Выбрать главу

— Вешать себе ярмо на шею в семнадцать лет?!

Семнадцать лет. Всего семнадцать вам обоим. Так почему же кто-то там, наверху, отписал тебе столько испытаний и страданий? Чем ты не угодил небесной канцелярии? Довольно крупный крест на золотой цепочке почему-то становится тяжелым и словно раскаляется, обжигая кожу. Ты виноват. Ты допустил, ты позволил ей сделать это. Ты. Ты. Это и твой грех тоже.

Одинокая слеза капает в раковину. Закрываешь лицо ладонью и стискиваешь зубы. Нельзя. Нельзя давать слабину. Надо брать себя в руки. Но как это сделать, когда сердце горит, превращаясь в прах? Все друзья заметили, что ты «какой-то не такой». Они правы, но даже не могут себе представить, почему их Илья вернулся из увольнения постаревшим лет на десять. Они даже не представляют, кто обрезал их Синице крылья и вонзил нож в спину. И оставил умирать, растерзанного и потерянного.

— Господи, за что мне это все?

Вопрос, который хриплым полушепотом срывается с губ. И ты вновь не узнаешь себя — стоящего у окна и неотрывно смотрящего в безоблачное ночное небо, в котором так хочется обрести спасение. Ты даже не надеешься получить ответ. Ты просто смотришь на яркие звезды глазами, застеленными пеленой не высыхающих слез. Они еще не скоро смогут высохнуть. Сейчас ты можешь позволить себе такую слабость.

Стоя у распахнутого окна, ты думаешь о том, как жить дальше. И ничего не можешь надумать. В голове туман, вязкий и непроглядный. Ты не живешь, ты существуешь. Плывешь по течению, не замечая, как проходят секунды, минуты. Живешь от ночи и до ночи, потому что именно время, предназначенное для сна, позволяет тебе снять маску. Тяжело переступить через предательство, но куда тяжелее, когда за ним следует еще больший удар. Возможно, кому-то, кто когда-нибудь все же узнает твои тайны, все это покажется юношескими проблемами. Но ты и врагу не сможешь пожелать такого. Пусть думают, что хотят. Тебе уже все равно.

Каким бы ты мог стать отцом? Ты часто представляешь себе эти картинки. Они яркие, реалистичные. Ты держишь крохотную ладошку в своей крепкой руке. Рассказываешь сказку, щекочешь этого светловолосого малыша. Он так счастливо смеется. А потом вдруг начинает плакать. Плакать и звать тебя, так отчаянно и громко, что закладывает уши.

И ты хватаешь себя за волосы и сползаешь по стене на холодный пол, не сдерживая стонов боли. Твои сны и мысли отличаются — во сне ты не можешь прикоснуться к малышу, а в мыслях он совсем рядом, сам тянется к тебе. И ты не сможешь убежать от своего подсознания. Оно будет преследовать тебя еще очень, очень долго.

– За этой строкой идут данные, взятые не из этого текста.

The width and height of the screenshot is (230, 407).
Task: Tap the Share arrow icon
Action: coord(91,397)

Она клялась тебе в любви. Она была твоей первой настоящей любовью. Твоей первой девушкой. Во всех возможных смыслах. Как преданно порой она смотрела в твои глаза, как самозабвенно говорила о чувствах и совместном будущем. И только сейчас ты понимаешь, что она лгала. Вся ее любовь испарилась без следа, когда произошло все это. Все пропало, когда вы вкусили взрослой жизни, не задумавшись о том, что за все надо отвечать. У тебя хватило сил, чтобы признать свои ошибки. У нее нет. Она предпочла решить проблему кардинально и быстро. Втайне от тебя. Она не любила. Ты готов был молиться на нее, а ее святыней оказалась ложь. Невольно ты задумываешься о том, что, возможно, она лгала тебе и раньше. Но развивать эту мысль просто нет сил.

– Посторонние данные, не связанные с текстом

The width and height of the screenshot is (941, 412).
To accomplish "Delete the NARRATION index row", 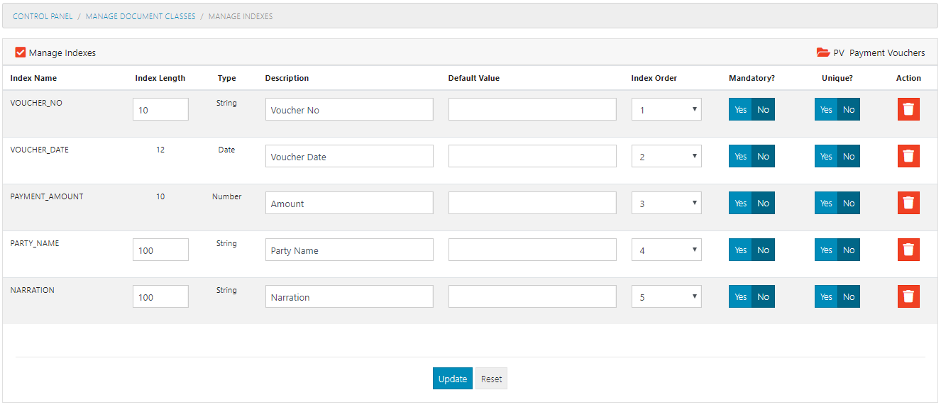I will point(908,296).

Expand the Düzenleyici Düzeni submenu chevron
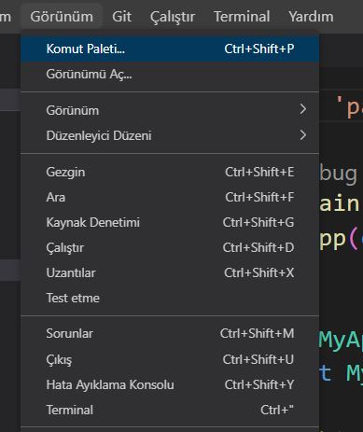(x=303, y=135)
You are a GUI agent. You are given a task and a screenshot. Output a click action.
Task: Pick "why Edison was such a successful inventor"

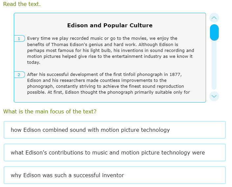click(x=115, y=175)
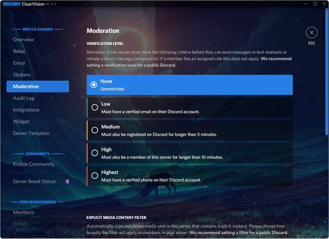Select the Highest verification level option

click(x=190, y=176)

На холодном полу ты сидишь, обхватив себя за колени, и смотришь в пустоту. Перед глазами пелена, через которую не видно ни зги. Она была твоим солнечным светом. А теперь остались лишь тучи.

Тебе почему-то хочется воззвать куда-то к небесам. Словно где-то там — твоя единственная пристань. Ты чувствуешь свою вину, свой грех, и готов искупить его. Готов заплатить любую цену. Но что может изменить твое раскаяние? Ведь реки не текут вспять, как и время. Ты ничего не сумеешь вернуть.

Ты сидишь на холодном кафельном полу, и не чувствуешь холода, постепенно окутывающего тебя своими легкими волнами. Ты вообще ничего не чувствуешь. Чувств больше нет. Но ты не имеешь права тонуть и дальше. Ты должен встать. Ты должен жить дальше. Ради своего не рожденного ребенка. Ведь ты хотел, чтобы он жил.

Ты не палач. И должен встать, поверив в то, что ты воскрес.